Print all of the records below without changing a single line.

--- Start of SUPPLIED RECORDS ---

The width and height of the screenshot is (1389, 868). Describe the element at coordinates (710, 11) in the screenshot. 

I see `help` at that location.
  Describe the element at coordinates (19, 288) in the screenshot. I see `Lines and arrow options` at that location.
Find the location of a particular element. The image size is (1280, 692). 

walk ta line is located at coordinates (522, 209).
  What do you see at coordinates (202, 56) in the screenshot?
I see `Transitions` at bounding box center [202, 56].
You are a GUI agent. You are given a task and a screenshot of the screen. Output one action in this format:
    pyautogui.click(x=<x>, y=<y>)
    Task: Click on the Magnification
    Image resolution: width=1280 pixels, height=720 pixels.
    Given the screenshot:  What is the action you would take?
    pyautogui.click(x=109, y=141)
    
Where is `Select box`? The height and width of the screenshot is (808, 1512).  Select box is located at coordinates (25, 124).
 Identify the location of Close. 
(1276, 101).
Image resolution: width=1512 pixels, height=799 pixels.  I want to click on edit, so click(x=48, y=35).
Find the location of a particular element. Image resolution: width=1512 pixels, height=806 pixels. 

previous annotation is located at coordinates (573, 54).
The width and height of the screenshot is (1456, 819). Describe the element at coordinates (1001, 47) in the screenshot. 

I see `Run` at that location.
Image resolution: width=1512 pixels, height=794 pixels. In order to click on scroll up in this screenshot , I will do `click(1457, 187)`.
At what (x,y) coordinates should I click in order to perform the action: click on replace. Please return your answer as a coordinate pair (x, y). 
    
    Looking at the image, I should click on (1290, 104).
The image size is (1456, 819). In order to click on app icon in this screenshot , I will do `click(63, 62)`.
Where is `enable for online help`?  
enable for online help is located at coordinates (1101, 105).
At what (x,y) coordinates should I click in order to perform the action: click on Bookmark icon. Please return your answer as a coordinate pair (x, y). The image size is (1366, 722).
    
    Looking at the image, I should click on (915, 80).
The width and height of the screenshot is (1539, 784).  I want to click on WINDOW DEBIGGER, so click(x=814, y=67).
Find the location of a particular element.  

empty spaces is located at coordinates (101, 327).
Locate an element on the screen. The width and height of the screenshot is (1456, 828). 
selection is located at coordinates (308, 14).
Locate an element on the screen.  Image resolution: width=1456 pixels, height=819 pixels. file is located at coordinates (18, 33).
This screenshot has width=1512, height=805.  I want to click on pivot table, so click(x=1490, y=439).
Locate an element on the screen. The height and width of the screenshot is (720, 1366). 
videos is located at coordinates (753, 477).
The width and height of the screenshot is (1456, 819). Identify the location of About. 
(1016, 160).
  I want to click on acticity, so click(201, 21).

--- End of SUPPLIED RECORDS ---

# PROBLEM SOLUTION:
The width and height of the screenshot is (1389, 868). Describe the element at coordinates (710, 11) in the screenshot. 

I see `help` at that location.
  Describe the element at coordinates (19, 288) in the screenshot. I see `Lines and arrow options` at that location.
Find the location of a particular element. The image size is (1280, 692). 

walk ta line is located at coordinates (522, 209).
  What do you see at coordinates (202, 56) in the screenshot?
I see `Transitions` at bounding box center [202, 56].
You are a GUI agent. You are given a task and a screenshot of the screen. Output one action in this format:
    pyautogui.click(x=<x>, y=<y>)
    Task: Click on the Magnification
    Image resolution: width=1280 pixels, height=720 pixels.
    Given the screenshot:  What is the action you would take?
    pyautogui.click(x=109, y=141)
    
Where is `Select box`? The height and width of the screenshot is (808, 1512).  Select box is located at coordinates (25, 124).
 Identify the location of Close. 
(1276, 101).
Image resolution: width=1512 pixels, height=799 pixels.  I want to click on edit, so click(x=48, y=35).
Find the location of a particular element. Image resolution: width=1512 pixels, height=806 pixels. 

previous annotation is located at coordinates (573, 54).
The width and height of the screenshot is (1456, 819). Describe the element at coordinates (1001, 47) in the screenshot. 

I see `Run` at that location.
Image resolution: width=1512 pixels, height=794 pixels. In order to click on scroll up in this screenshot , I will do `click(1457, 187)`.
At what (x,y) coordinates should I click in order to perform the action: click on replace. Please return your answer as a coordinate pair (x, y). 
    
    Looking at the image, I should click on (1290, 104).
The image size is (1456, 819). In order to click on app icon in this screenshot , I will do `click(63, 62)`.
Where is `enable for online help`?  
enable for online help is located at coordinates (1101, 105).
At what (x,y) coordinates should I click in order to perform the action: click on Bookmark icon. Please return your answer as a coordinate pair (x, y). The image size is (1366, 722).
    
    Looking at the image, I should click on (915, 80).
The width and height of the screenshot is (1539, 784).  I want to click on WINDOW DEBIGGER, so click(x=814, y=67).
Find the location of a particular element.  

empty spaces is located at coordinates (101, 327).
Locate an element on the screen. The width and height of the screenshot is (1456, 828). 
selection is located at coordinates (308, 14).
Locate an element on the screen.  Image resolution: width=1456 pixels, height=819 pixels. file is located at coordinates (18, 33).
This screenshot has width=1512, height=805.  I want to click on pivot table, so click(x=1490, y=439).
Locate an element on the screen. The height and width of the screenshot is (720, 1366). 
videos is located at coordinates (753, 477).
The width and height of the screenshot is (1456, 819). Identify the location of About. 
(1016, 160).
  I want to click on acticity, so click(201, 21).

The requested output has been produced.